Aim of the exercise:
The task calls for the line containing "Open the @EDS_blog mention link" and all later lines, through the end of the entries below, to be set down exactly and without pictures.

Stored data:
<<<<

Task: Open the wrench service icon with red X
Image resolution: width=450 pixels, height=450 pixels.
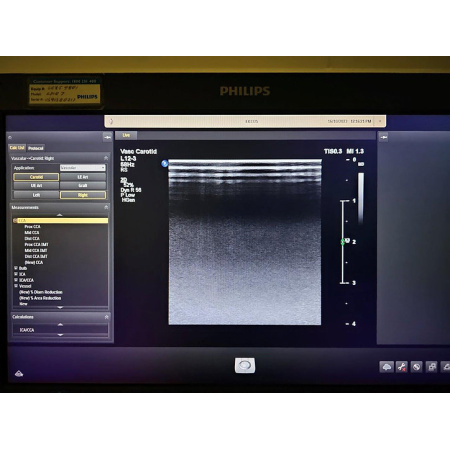Action: (402, 367)
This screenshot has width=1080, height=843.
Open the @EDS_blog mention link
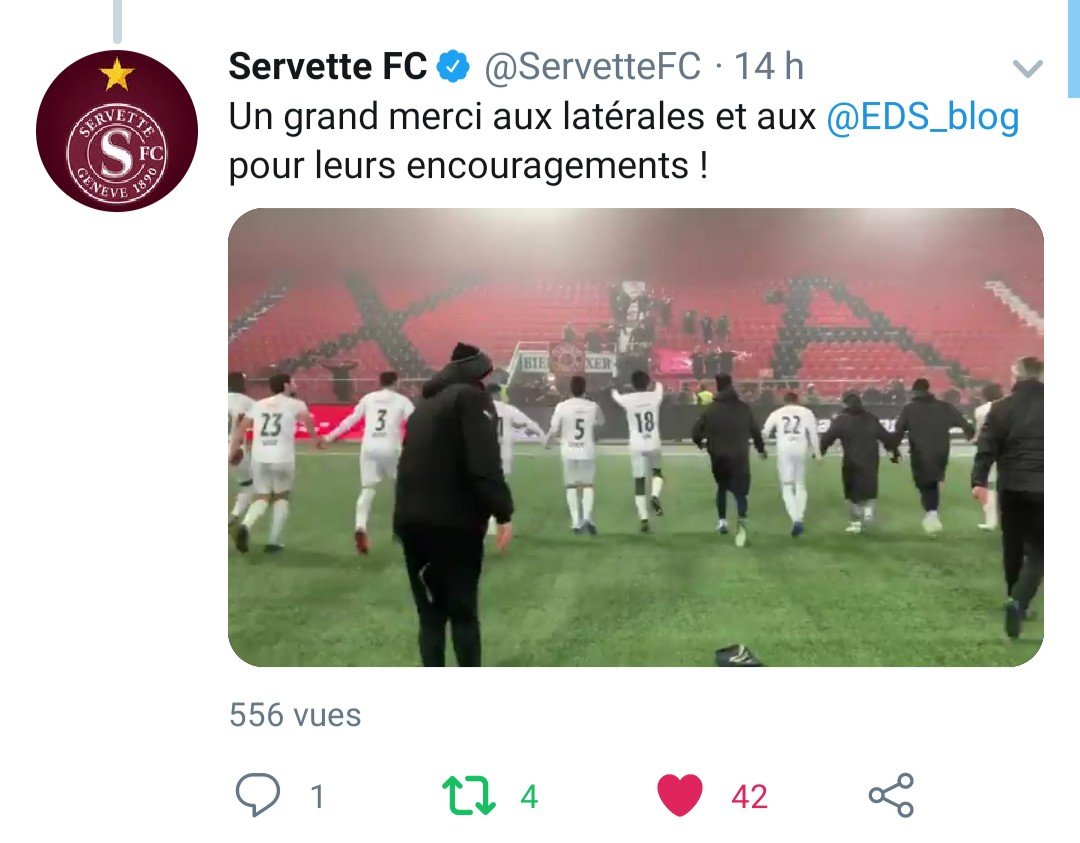pos(922,117)
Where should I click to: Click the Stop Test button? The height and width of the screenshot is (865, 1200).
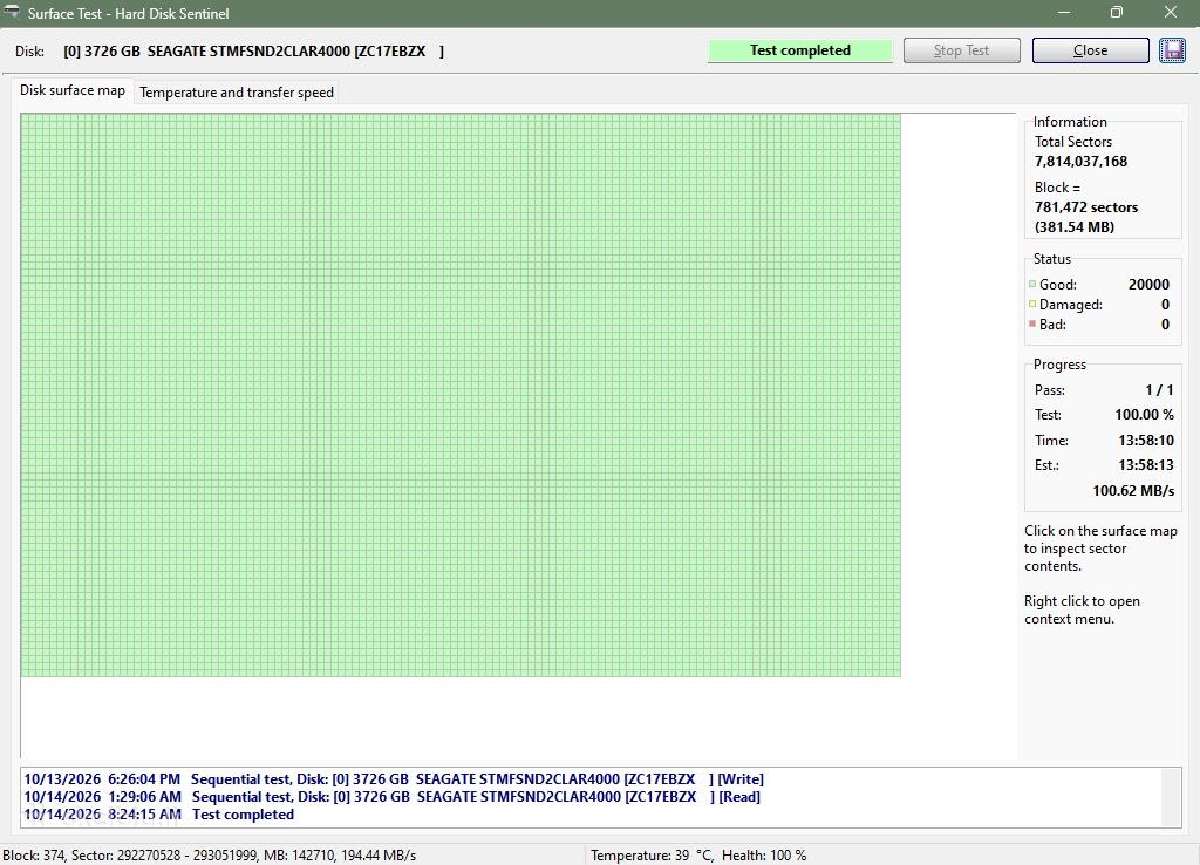click(962, 51)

>>>>

Task response:
Open the @EDS_blog mention link
pos(922,117)
Where should I click to: Click the Stop Test button? The height and width of the screenshot is (865, 1200).
click(962, 51)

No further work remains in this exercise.